PCIe Link Failure on Jetson Orin Nano Custom Carrier Board
Issue Overview
Users are experiencing a PCIe link failure when using a custom carrier board (CCB) with the Jetson Orin Nano module. The specific error message observed is "Tegra194-pcie 14160000.pcie: Phy link never came up". This issue occurs during the boot process and affects all PCIe controllers (C1, C4, and C8) on the custom carrier board. As a result, no PCIe devices are detected, including the on-module Ethernet NIC, rendering network connectivity non-functional.

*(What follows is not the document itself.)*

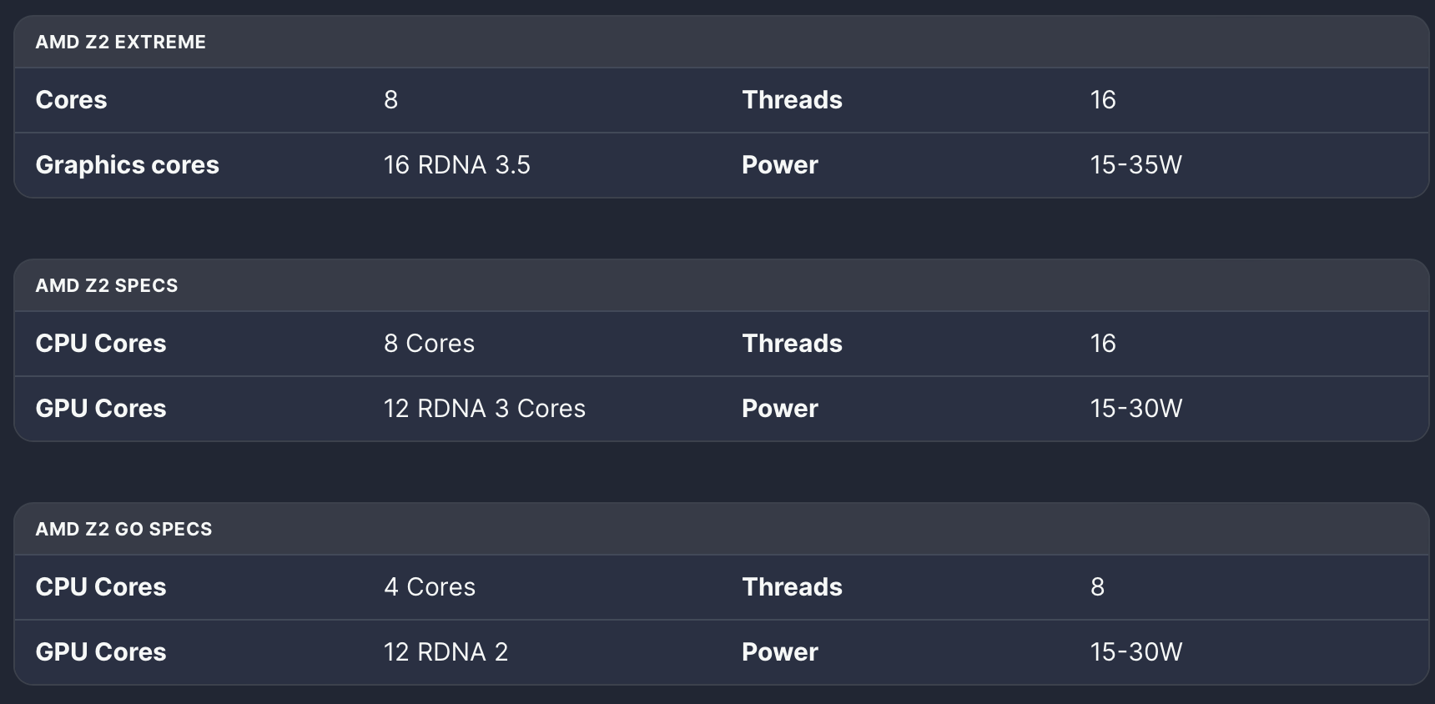The width and height of the screenshot is (1435, 704).
Task: Click the 12 RDNA 2 value
Action: click(446, 652)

The problem persists regardless of the board configuration used (p3509+p3767 or p3768+p3767).
Possible Causes
-
Hardware Design Discrepancies: Despite efforts to replicate the reference carrier board (P3768-0000) design, there may be subtle differences in the custom carrier board’s PCIe-related circuitry that are causing the link failure.
-
Signal Integrity Issues: The PCIe signals may be experiencing integrity problems due to factors such as improper impedance matching, signal reflections, or electromagnetic interference.
-
Power Supply Problems: Inadequate or unstable power supply to the PCIe subsystem could prevent the PHY from initializing correctly.
-
Clock Signal Issues: Improper clock generation or distribution for the PCIe subsystem may lead to link establishment failures.
-
Firmware or Software Configuration: Although less likely given that the same software image works on the reference carrier board, there could be a mismatch between the firmware/software configuration and the custom hardware design.
-
EEPROM Absence: The custom carrier board lacks an EEPROM, which might affect the system’s ability to properly configure the PCIe subsystem.
Troubleshooting Steps, Solutions & Fixes
-
Verify Hardware Design:
- Carefully review the schematic and PCB layout of the custom carrier board, focusing on PCIe-related components and traces.

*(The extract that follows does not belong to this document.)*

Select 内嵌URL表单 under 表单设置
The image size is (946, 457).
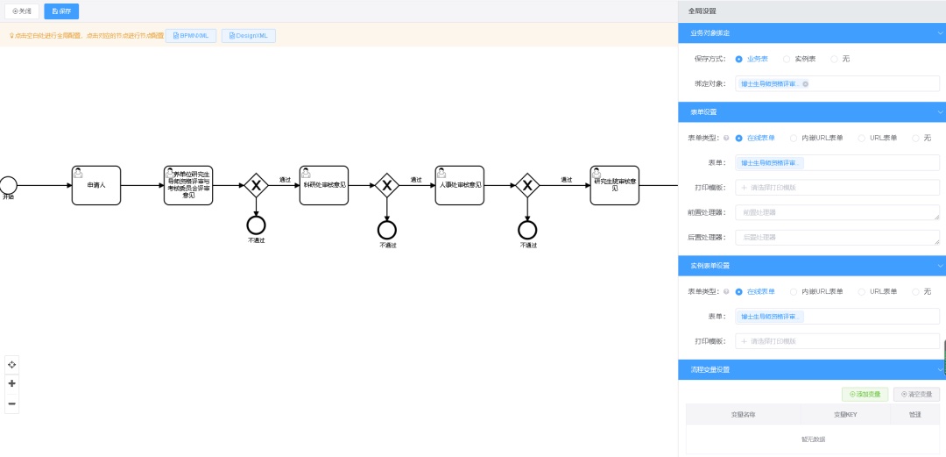coord(794,138)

- Compare the design with the reference carrier board (P3768-0000) schematics, paying special attention to power rails, terminations, and signal routing.
-
Signal Integrity Analysis:
- Use an oscilloscope to measure PCIe signals (REFCLK, TX, RX) on both the custom carrier board and the reference board.
- Compare signal quality, looking for issues such as excessive ringing, reflections, or noise.
-
Power Supply Verification:
- Measure the voltage levels of all power rails related to the PCIe subsystem.
- Ensure that power sequencing matches the Jetson Orin Nano specifications.
-
Clock Signal Verification:
- Check the PCIe reference clock (REFCLK) signal using an oscilloscope.
- Verify that the clock frequency and signal quality meet the PCIe specifications.
-
PERST Signal Check:
- Measure the PERST (PCIe Reset) signal to ensure it’s behaving correctly during boot.
- Verify that PERST is held low for the required duration before being released.
-
Debug Using NVIDIA’s PCIe Debug Tips:
Follow the debug procedure outlined in the NVIDIA documentation:a. Enable PCIe controller debug logs:
sudo nvpmodel -m 0 sudo su echo 1 > /sys/kernel/debug/tegra_pcie_dbg/set_val
b. Reboot the system and capture dmesg logs:
dmesg > dmesg.txt
c. Analyze the logs for specific PCIe-related messages and errors.
-
Test with Minimal Configuration:
- Remove all non-essential components from the custom carrier board.
- Test the PCIe link with only the bare minimum required circuitry.
-
EEPROM Considerations:
- Investigate the impact of the missing EEPROM on PCIe initialization.
- Consider adding an EEPROM to the custom carrier board if it’s determined to be necessary for proper PCIe configuration.
-
Firmware and Pinmux Verification:
- Double-check that the correct board configuration files are being used.
- Verify that the pinmux settings for PCIe-related pins match those of the reference carrier board.
-
Consult NVIDIA Support:
- If all above steps fail to resolve the issue, consider reaching out to NVIDIA’s support channels for advanced debugging assistance.
- Provide detailed information about the custom carrier board design and all troubleshooting steps performed.
By systematically working through these troubleshooting steps, you should be able to identify and resolve the root cause of the PCIe link failure on your custom carrier board. Remember to document all findings and changes made during the debugging process.